▶ _What you will do_
Nothing but the lines from the one containing "This screenshot has width=748, height=362." through the last line of the data below should be returned, each exactly as it stands, pictures excluded.

*** Supplied material ***

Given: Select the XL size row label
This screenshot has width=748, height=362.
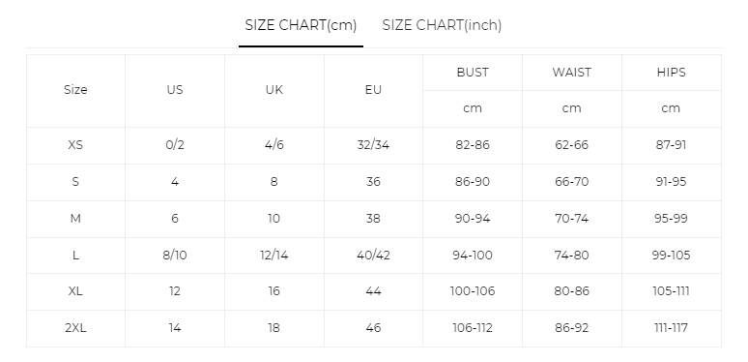Looking at the screenshot, I should click(x=75, y=290).
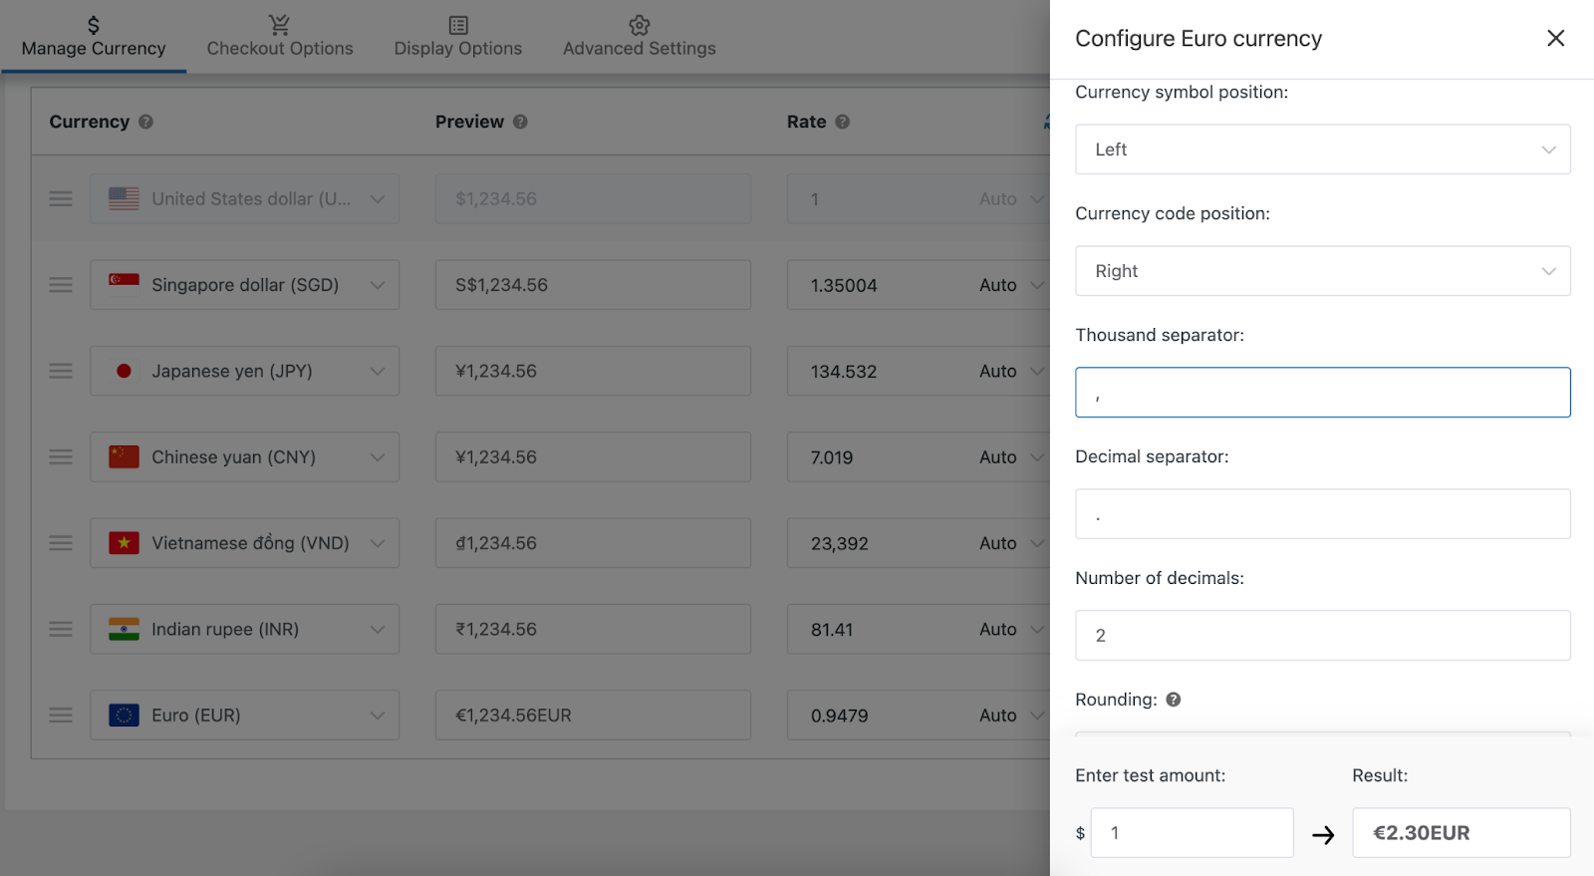Open the Currency code position dropdown
This screenshot has height=876, width=1594.
coord(1322,271)
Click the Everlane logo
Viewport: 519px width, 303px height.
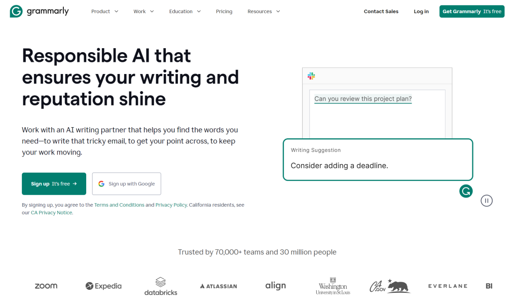point(448,285)
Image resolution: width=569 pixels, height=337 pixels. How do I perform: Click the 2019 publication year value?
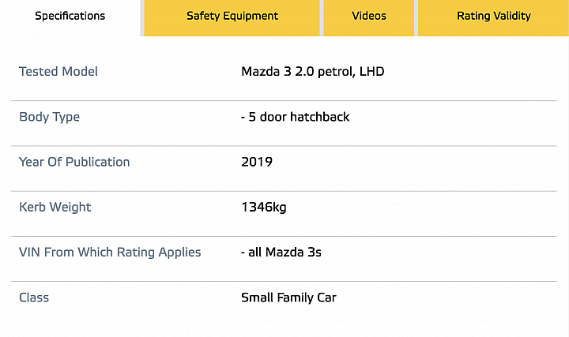257,162
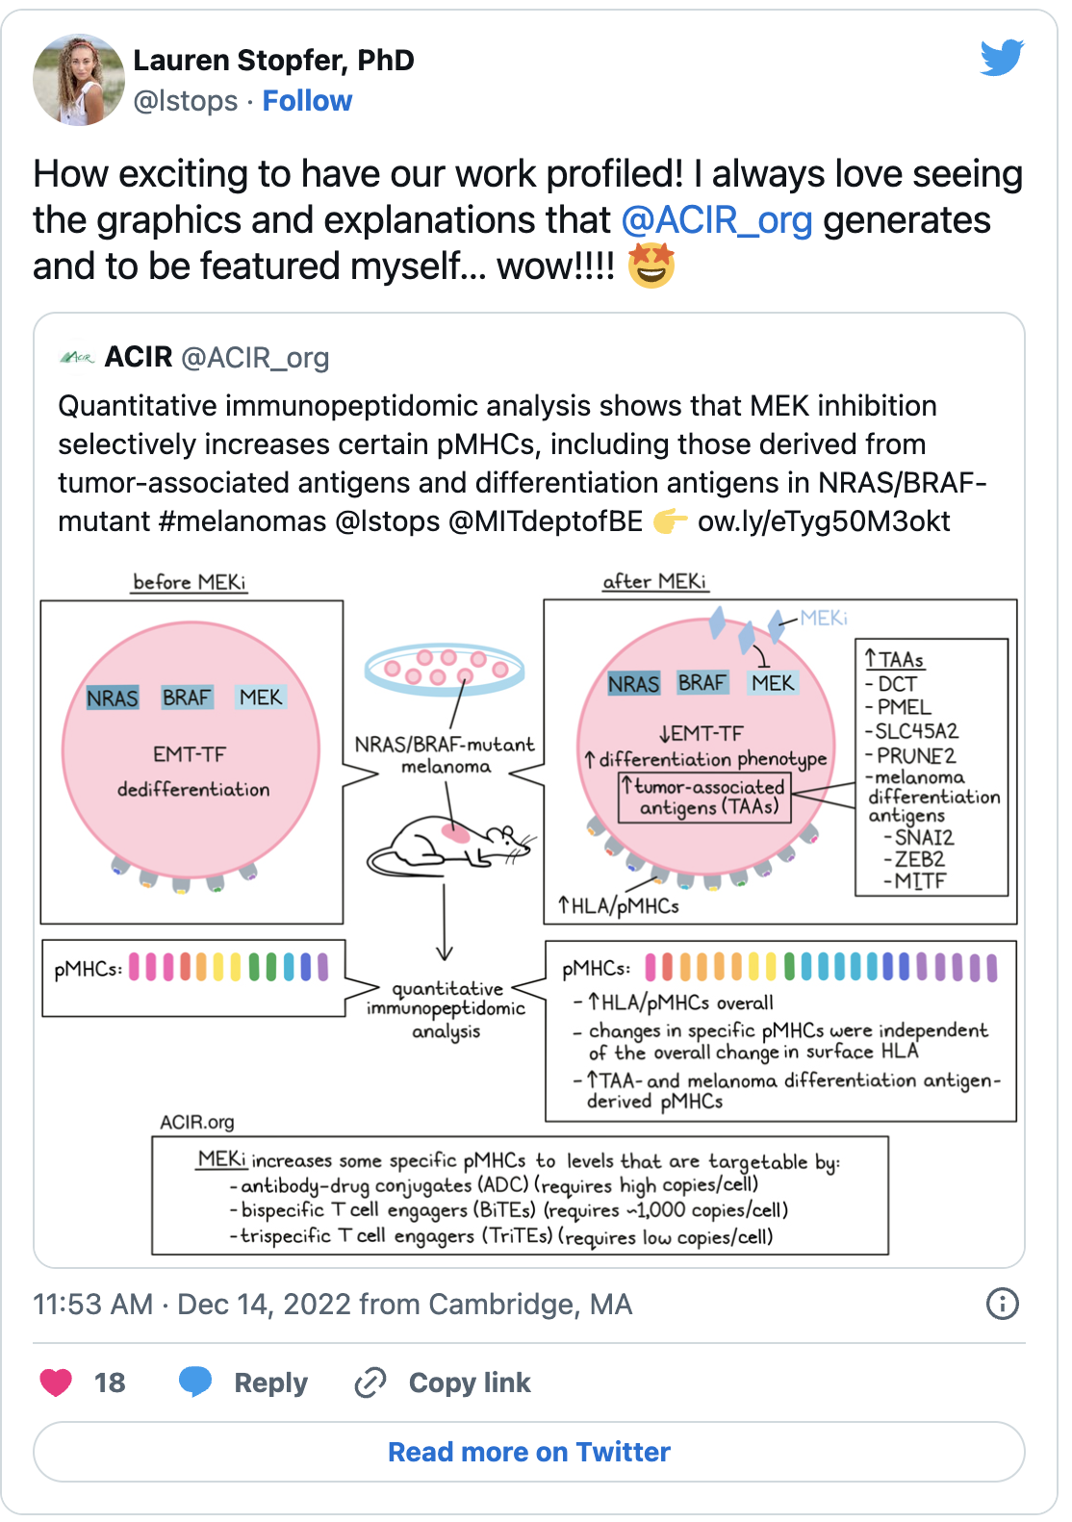The width and height of the screenshot is (1072, 1522).
Task: Open the tweet info circle icon
Action: (x=1003, y=1304)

*** End of Supplied material ***

▶ _Task response_
This screenshot has width=748, height=362.
Looking at the screenshot, I should click(x=75, y=290).
Open the Currency code position dropdown
This screenshot has height=876, width=1594.
coord(1322,271)
Click the Everlane logo
Viewport: 519px width, 303px height.
point(448,285)
Image resolution: width=569 pixels, height=337 pixels. How do I perform: Click the 2019 publication year value?
257,162
The width and height of the screenshot is (1072, 1522).
Task: Open the tweet info circle icon
Action: (x=1003, y=1304)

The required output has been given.